DIGOXIN

DIGOXIN

Introduction

• Digoxin is a digitalis glycoside that exerts positive inotropic and negative chronotropic effects on the heart.
• Digoxin is used for the treatment of congestive heart failure (CHF) because of its inotropic effects on the myocardium and for the treatment of atrial fibrillation because of its chronotropic effects on the electrophysiological system of the heart.
• It is the most commonly used cardiac glycosides.

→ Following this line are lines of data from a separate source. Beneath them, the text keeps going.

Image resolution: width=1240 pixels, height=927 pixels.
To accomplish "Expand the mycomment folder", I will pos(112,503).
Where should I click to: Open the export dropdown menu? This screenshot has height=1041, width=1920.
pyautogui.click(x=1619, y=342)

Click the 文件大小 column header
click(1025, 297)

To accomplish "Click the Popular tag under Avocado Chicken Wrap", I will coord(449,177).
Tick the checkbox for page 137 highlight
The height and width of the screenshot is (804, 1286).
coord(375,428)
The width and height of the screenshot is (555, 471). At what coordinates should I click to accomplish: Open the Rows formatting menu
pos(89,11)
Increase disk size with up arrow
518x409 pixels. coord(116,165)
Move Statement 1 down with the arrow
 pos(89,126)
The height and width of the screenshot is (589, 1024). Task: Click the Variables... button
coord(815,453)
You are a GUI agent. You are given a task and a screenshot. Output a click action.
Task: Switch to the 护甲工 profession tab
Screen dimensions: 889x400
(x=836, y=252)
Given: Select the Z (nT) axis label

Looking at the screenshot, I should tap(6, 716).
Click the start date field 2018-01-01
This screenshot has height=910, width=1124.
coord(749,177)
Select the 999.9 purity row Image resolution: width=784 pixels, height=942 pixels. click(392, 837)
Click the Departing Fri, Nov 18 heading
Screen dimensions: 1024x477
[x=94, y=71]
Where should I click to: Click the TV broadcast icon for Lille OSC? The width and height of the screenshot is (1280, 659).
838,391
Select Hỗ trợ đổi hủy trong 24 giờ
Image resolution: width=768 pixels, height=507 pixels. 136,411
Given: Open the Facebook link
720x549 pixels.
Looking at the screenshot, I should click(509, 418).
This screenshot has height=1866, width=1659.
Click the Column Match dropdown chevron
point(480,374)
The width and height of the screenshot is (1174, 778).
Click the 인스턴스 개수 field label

_The positive inotropic effect of digoxin is caused by binding to sodium- and potassium activated adenosine triphosphatase, also known as Na+/K+ -ATPase or the sodium pump. _Digoxin-induced inhibition of Na+/K+ -ATPase leads to decreased transport of sodium out of myocardial cells and increased intracellular sodium concentrations that aid calcium entry and decrease calcium elimination via the sodium-calcium exchanger.
_In the heart, increased intracellular calcium causes more calcium to be released by the sarcoplasmic reticulum, thereby making more calcium available to bind to troponin-C, which increases contractility (inotropy).
_ The chronotropic effects (decreases heart rate; negative chronotropy) of digoxin are mediated via increased parasympathetic activity and vagal tone.

ONSET

• INITIAL RESPONSE
– Oral: 30 minutes to 2 hours.
– Intravenous: 5 to 30 minutes.
– Intramuscular: 30 minutes to 2 hours.
• PEAK RESPONSE
– Oral: within 2 to 6 hours.
– Intravenous: 1.5 to 4 hours.
– Intramuscular: 2 to 6 hours.

ABSORPTION

• BIOAVAILABILITY (F):
– Oral, tablets: 70%
– Pediatric elixir: 80%
– capsule (90%)
• Digoxin is not usually administered intramuscularly due to erratic absorption and severe pain at the injection site.
• The major site of absorption is the small Intestine
• Impaired absorption has been reported due to
– mucosal abnormalities,
– gastrointestinal irradiation,
– alteration in gastrointestinal motility and 
– neomycin.

• EFFECTS OF FOOD.

– Reduce the rate of absorption.
– Meals high in bran fiber may reduce the extent of absorption.

DISTRIBUTION

• Protein Binding: 20% to 25%
• Highest levels occur in heart muscle, kidneys, and liver.
• Red blood cells.
• Vd is proportional to lean body mass
• Vd is increased in hyperthyroid
• Vd is reduced in hypothyroidism and impaired renal function.

DISTRIBUTION

• VD =7 L/kg
• VD is larger in children and neonates
• Digoxin does not distribute into adipose tissue.
• Thyroid hormone regulates basal metabolic rate, and thyroid status will influence every major organ system in the body including the heart (heart rate and cardiac output), liver (liver blood flow and microsomal drug-metabolizing enzyme function), and kidney (renal blood flow and glomerular filtration rate).
• Hyperthyroid patients have faster metabolic rates and eliminate Digoxin faster than euthyroid patients (t1/2 = 24 hours with normal renal function).
• Hyperthyroid patients can present with atrial fibrillation which may be treated with Digoxin.
• Generally, these patients require higher Digoxin doses to control ventricular rate because of the increase in Digoxin clearance.

EXCRETION

• Kidney: ~ 75%. by glomerular filtration and active tubular secretion of unchanged drug without significant reabsorption by the renal tubule.
• The remainder of a digoxin dose (~ 25%) is removed by hepatic metabolism or biliary excretion.
• dose is excreted in urine within 6 to 12 hours.
• dieresis does not appear to significantly increase Digoxin excretion.

METABOLISM

• LIVER
• It is not dependent upon the cytochrome P- 450 system.
• METABOLITES
– Digoxigenin bisdigitoxoside, (active).
– Digoxigenin monodigitoxoside, (active).

HALF-LIFE

• HALF-LIFE: 1.3 to 2.2 days.
• Average half-life is 1.5 to 1.8 days in normal patients.